Brief:
Rewrite the records from the start through the line containing "point(99,512)", inclusive, as a two-column CSV with the headers request and answer. Give one row per record, put each field in quotation marks, and replace line breaks with spaces.

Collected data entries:

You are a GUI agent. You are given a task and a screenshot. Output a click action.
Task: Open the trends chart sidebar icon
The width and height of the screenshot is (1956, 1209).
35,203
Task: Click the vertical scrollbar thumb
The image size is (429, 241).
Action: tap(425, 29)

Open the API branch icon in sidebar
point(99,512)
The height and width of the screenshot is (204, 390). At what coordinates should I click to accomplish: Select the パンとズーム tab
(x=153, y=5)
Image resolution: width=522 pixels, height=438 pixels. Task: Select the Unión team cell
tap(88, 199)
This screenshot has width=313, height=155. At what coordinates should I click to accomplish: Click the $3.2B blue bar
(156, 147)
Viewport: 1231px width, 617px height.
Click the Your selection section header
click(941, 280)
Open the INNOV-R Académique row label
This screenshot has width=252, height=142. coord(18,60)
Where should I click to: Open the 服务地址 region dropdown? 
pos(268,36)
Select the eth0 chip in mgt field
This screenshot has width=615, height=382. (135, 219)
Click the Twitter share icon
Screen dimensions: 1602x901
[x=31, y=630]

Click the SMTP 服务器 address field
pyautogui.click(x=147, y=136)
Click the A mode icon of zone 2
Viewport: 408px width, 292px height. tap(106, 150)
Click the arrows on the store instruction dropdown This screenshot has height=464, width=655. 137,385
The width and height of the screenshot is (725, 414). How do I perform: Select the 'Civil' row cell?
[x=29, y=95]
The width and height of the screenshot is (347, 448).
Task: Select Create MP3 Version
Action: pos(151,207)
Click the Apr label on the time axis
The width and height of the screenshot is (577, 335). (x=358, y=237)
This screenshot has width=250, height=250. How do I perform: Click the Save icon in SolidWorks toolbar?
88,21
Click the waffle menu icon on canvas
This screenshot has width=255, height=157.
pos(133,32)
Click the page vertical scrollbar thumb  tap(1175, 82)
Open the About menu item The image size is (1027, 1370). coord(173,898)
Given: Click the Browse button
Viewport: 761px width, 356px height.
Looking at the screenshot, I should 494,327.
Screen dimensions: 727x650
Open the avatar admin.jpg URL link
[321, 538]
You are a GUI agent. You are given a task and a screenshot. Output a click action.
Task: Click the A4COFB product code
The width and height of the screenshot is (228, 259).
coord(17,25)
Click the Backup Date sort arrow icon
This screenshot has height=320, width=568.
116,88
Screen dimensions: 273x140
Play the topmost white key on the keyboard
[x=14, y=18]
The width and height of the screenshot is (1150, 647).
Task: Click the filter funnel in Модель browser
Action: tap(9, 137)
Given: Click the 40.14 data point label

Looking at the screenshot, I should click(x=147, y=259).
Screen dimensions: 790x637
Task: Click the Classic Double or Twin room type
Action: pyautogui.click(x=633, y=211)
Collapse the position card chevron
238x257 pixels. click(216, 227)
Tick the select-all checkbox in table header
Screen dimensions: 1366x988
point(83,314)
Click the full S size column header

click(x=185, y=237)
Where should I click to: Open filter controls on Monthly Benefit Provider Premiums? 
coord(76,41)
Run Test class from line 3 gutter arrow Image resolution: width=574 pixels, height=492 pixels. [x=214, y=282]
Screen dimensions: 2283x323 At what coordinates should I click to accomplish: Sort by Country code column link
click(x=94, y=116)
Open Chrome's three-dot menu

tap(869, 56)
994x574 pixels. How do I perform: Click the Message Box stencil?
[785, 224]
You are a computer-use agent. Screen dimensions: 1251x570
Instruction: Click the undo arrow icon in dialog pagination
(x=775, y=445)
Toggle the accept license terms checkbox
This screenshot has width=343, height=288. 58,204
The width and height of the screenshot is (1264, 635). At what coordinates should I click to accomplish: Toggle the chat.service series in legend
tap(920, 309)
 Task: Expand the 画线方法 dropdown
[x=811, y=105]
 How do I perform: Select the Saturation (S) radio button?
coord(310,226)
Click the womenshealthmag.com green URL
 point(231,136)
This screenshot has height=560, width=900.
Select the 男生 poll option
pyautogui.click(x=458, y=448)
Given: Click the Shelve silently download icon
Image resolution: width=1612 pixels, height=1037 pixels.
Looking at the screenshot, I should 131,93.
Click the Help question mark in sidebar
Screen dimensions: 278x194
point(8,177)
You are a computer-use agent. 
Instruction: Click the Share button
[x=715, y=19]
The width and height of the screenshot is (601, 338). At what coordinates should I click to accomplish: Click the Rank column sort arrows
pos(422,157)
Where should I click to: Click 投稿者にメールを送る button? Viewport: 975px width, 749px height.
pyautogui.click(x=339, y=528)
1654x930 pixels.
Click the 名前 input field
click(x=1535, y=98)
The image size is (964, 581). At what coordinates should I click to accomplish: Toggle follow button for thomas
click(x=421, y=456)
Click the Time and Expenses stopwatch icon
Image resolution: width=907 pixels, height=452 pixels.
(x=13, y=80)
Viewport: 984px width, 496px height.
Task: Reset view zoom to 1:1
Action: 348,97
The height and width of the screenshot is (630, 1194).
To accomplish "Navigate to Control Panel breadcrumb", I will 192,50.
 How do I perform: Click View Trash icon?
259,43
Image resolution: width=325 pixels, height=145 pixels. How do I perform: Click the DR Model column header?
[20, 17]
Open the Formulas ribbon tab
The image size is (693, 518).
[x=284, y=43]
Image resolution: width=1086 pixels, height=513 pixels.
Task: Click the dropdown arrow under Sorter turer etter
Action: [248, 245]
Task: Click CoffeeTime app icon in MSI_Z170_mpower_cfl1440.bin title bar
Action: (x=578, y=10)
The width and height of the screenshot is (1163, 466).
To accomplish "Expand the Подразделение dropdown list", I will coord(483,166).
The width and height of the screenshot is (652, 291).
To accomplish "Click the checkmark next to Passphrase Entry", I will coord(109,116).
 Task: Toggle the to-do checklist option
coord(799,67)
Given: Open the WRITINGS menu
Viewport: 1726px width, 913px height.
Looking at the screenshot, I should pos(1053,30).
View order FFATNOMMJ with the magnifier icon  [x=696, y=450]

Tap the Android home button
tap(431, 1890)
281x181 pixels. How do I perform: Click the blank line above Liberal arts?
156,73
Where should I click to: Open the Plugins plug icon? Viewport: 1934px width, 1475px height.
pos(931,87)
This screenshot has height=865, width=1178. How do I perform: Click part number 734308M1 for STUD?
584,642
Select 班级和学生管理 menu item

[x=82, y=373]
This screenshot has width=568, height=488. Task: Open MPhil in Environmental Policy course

Exercise result:
request,answer
"You are a GUI agent. You are given a task and a screenshot. Output a click action. Task: Open the trends chart sidebar icon The width and height of the screenshot is (1956, 1209).","35,203"
"Task: Click the vertical scrollbar thumb The image size is (429, 241).","Action: tap(425, 29)"
"Open the API branch icon in sidebar","point(99,512)"